A World Without Work and a Mash-Up of Recent Posts

There’s an article discussing the way the world would look if future improvements in technologies eradicate the need for us to work. It’s nothing special. It’s reasonably positive about the outcome of such a thing. But, regardless of its merits, it does flag up something that seems to be entering the cultural lexicon more and more these days – a rabid discontent with what we have at the moment (failing economies, failing political systems, failing interest in working ever-longer hours for little or no extra reward, and other faily stuff), and the feeling that there should be a better way of doing things.

Now, my last post was all about the benefits of having time to think – and we’re not talking about 15-20 minutes spent pondering over a cup of coffee. We’re talking about day after day, until months and even years pass by, where we engage with the brain and have it working in far more productive ways than merely thinking about what new dress/tie/shirt/trousers/trainers/car/house/holiday/whatever to buy. To some that may sound a little scary.
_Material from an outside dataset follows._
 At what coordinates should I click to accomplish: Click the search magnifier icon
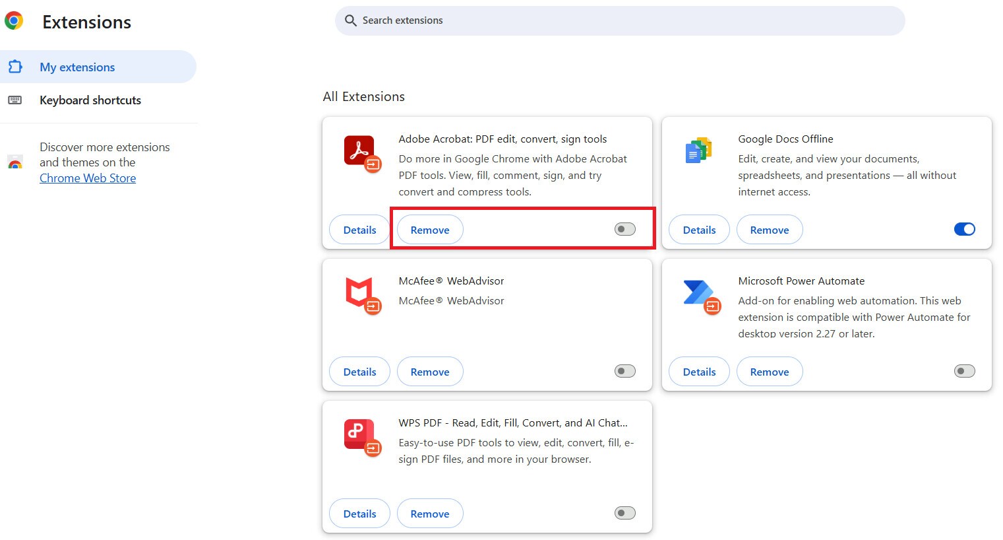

Many people cannot sit still, cannot stop talking for fear of the silence that fills the gaps between breaths, and may in fact choose to come up with the kind of argument that is situated within the above article and its readers’ comments section (always hilarious to read, as it shows how quickly we descend into aggression) – that we’ll all be poor and/or we’ll live in constant fear of crime and that we’ll all miss work because it’s such an integral part of our lives. Getting over that type of hysteria is required to think about the next level.

Now, as for the “cultural lexicon” bit, what is meant here is that there are interesting examples of conversations being had where the outcome of a shift in our society’s thinking is not yet fully formed – it’s more of a preliminary grabbing a blank canvas and kind of thinking about doing something with it at some point when you get a minute kind of thing as you’re busy thinking about many other things at the same time, to use such an analogy. Examples that have interested me recently are: #MrRobot; #RussellBrand; and #PeterDoherty, to name but three. Each one, though problematic, as such conversations are likely to be, speaks of a need to do things different to the way they are at the moment, and for that way to be better, fairer, more humanitarian in its ideals. Clearly, if you do the thing where you click the links that have been set up, there’s no single cohesive argument – but that’s the point. The conversations are starting to emerge.

The other side to the article in question, which engages with this kind of thinking from the reverse position, is that there is likely to reach a stage whereby the 1% of the 1%, let’s call them that just to be clear that it’s the very wealthy minority we’re discussing here, will have little or no need for a workforce. Now, though not one for conspiracy theories, there is the issue of what happens when the very wealthy have a workforce comprised solely of machines, along with a handful of skilled people (though that will only be a temporary thing) to service/repair the machines?

Do they:

  1. Redistribute their wealth evenly in a fit of egalitarian passion? (Probably not)
  2. Invent simple tasks for the majority to do, in exchange for a small sum of money? (Probably not)
  3. Set about ridding the world of all the extraneous mouths, so that they can keep all of Earth’s natural resources for themselves? (You’d hope not, but…)

Whatever the outcome, and I’m gunning for a), you perhaps have to ask yourself the following question: is the fact that we possess and continue to build nuclear missiles a potential problem for the earth’s population when at the same time we seem to have just completed a kind of “beginners guide to gardening the earth seed-kit” (Svalbard), which exists deep beneath the earth’s surface, protected by the thickest concrete walls imaginable and that are designed to withstand nuclear annihilation?